Guide to Malaysia & Borneo

| September 2, 2020

Things to do in Malaysia range from meeting orang utans in the wilds of Borneo to enjoying delectable Malaysian food in bustling markets, under the shade of colonial buildings and towering high-rises. We have put together this page to guide you through the top Malaysian experiences, in both Borneo and peninsular Malaysia.


Borneo is best known for its tropical rainforests, distinctive wildlife, isolated tribes, stunning islands and coastal cities. Visit the charming city of Kuching in the north-west and nearby Batang Ai, home to the Iban tribe and their traditional longhouses.

Kota Kinabalu is the main town in the north-east, and features colonial architecture set against modern high-rise buildings. Just off the coast is the pristine Tunku Abdul Rahman Marine Park, full of idyllic and isolated islands, including the relaxing Gaya Island. Meanwhile, Sepilok is home to wild orang utans, as well as those orphaned and housed at the rehabilitation centre. Danum Valley supports wild orang utans as well as the Sumatran rhino, the Borneo pygmy elephant and more than 275 bird species. One major highlight is visiting Turtle Island, watching nesting turtles lay their eggs, and hatchlings being released into the sea. For those wanting to get off the beaten track, take to Mulu National Park

Note: Turtle Island is currently unavailable for sale due to FCO advice.

Peninsular Malaysia

Famous for its food, colonial history, beautiful beaches and mixture of influences, peninsular Malaysia has something for everyone. The capital, Kuala Lumpur, showcases the mixture of Chinese, Malaysian and Indian influences on the city, with a mishmash of mosques, Chinese temples, bustling food markets and high-rise buildings – including the famous Petronas Towers.

South of KL is Malacca – once the most powerful seaport in south-east Asia it is a city proud of its multicultural influences, and colonial influences can be seen on the street in the architecture and in restaurants serving Baba Nonya cuisine.

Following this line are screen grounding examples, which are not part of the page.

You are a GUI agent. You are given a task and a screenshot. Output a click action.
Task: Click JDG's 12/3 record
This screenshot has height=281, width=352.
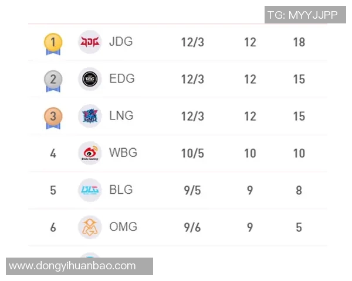[x=192, y=42]
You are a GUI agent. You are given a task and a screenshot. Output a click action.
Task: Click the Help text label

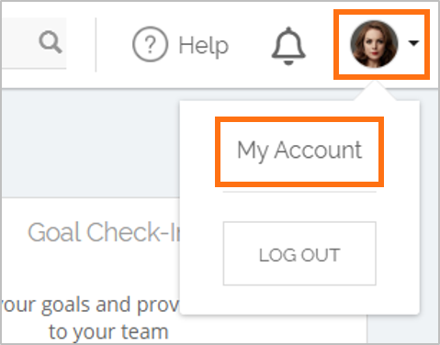(x=204, y=46)
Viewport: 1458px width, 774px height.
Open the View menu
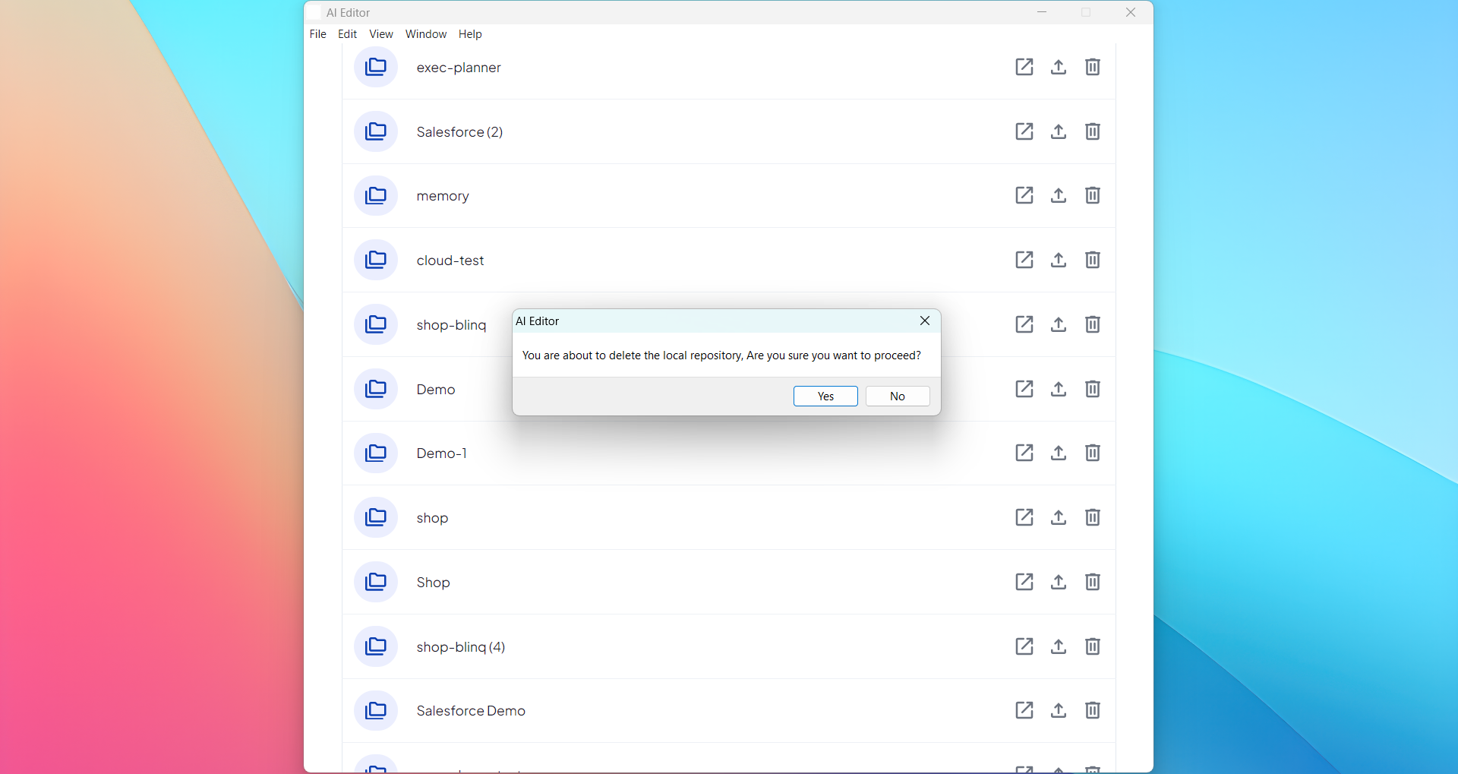[x=380, y=34]
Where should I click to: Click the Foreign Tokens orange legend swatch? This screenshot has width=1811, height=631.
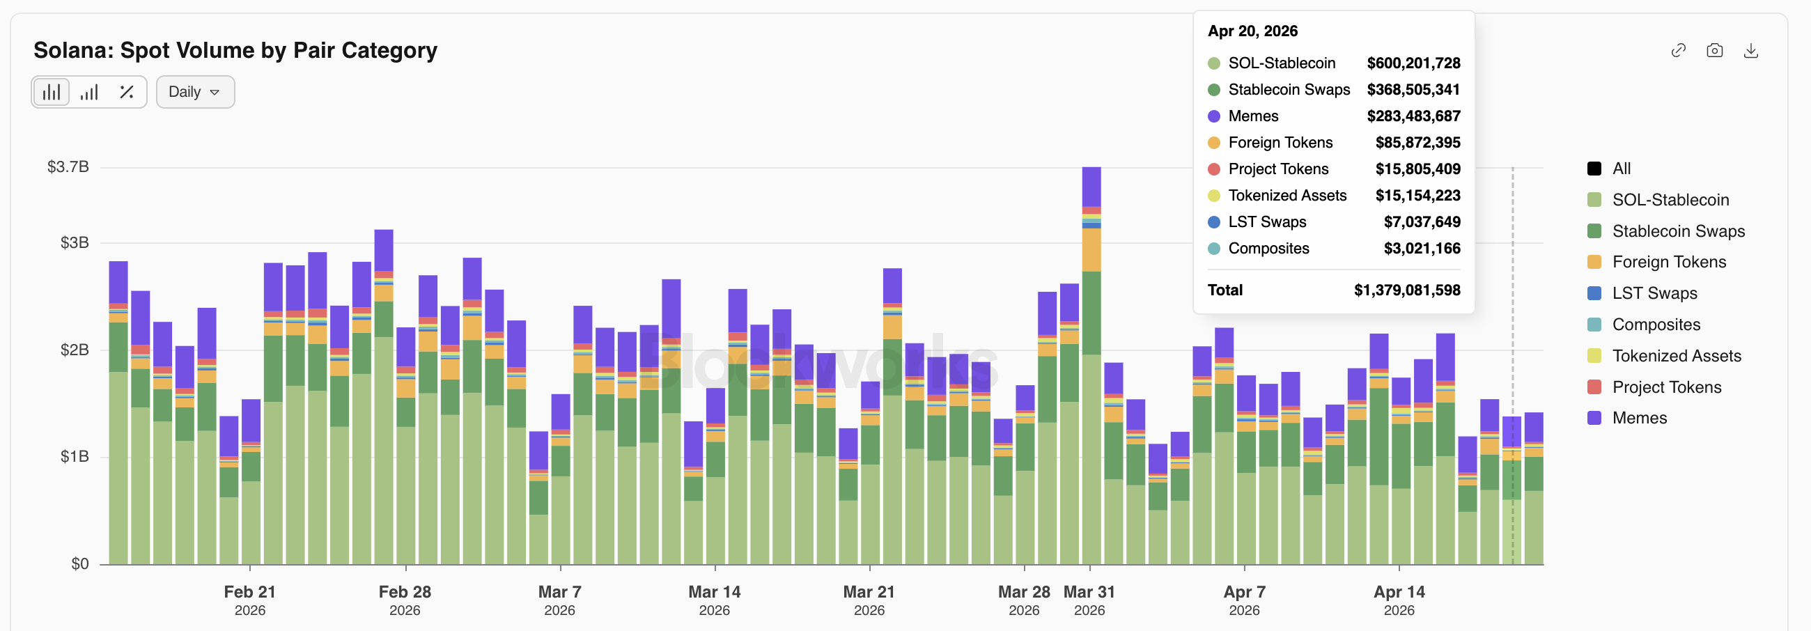coord(1594,262)
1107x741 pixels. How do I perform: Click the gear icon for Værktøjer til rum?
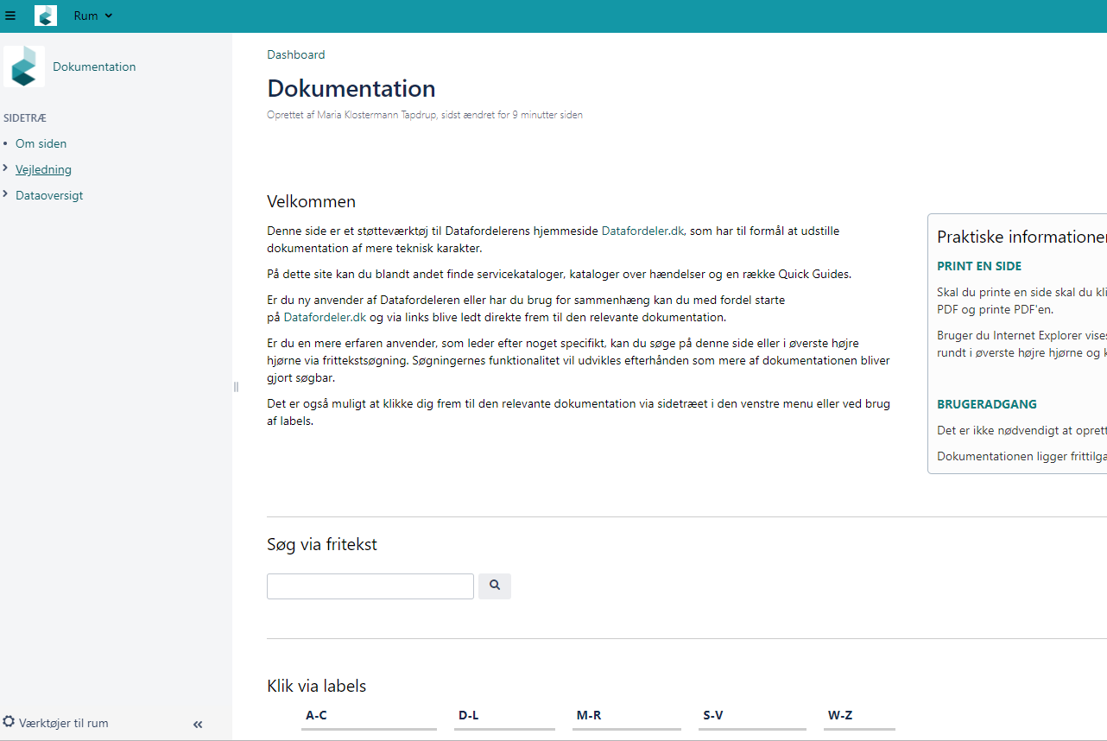pos(9,722)
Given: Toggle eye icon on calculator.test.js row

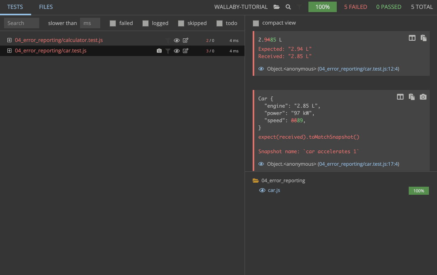Looking at the screenshot, I should 177,40.
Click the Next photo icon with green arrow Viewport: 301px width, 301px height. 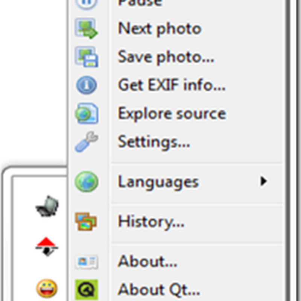coord(87,29)
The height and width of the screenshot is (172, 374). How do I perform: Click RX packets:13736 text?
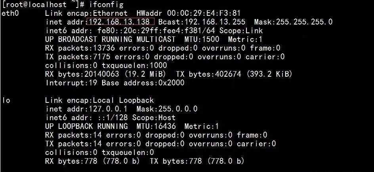point(80,48)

Meanwhile, north of the capital sits Penang, Ipoh and the Cameron Highlands, each of which were important areas in the colonial era. Penang is home to historic Georgetown with its vibrant night markets, and Ipoh is the gateway to the Cameron Highlands – tea country which was once a favoured holiday spot for the British. Langkawi is a favourite beach spot, while the Taman Negara rainforest is perfect for canopy walks and exploration.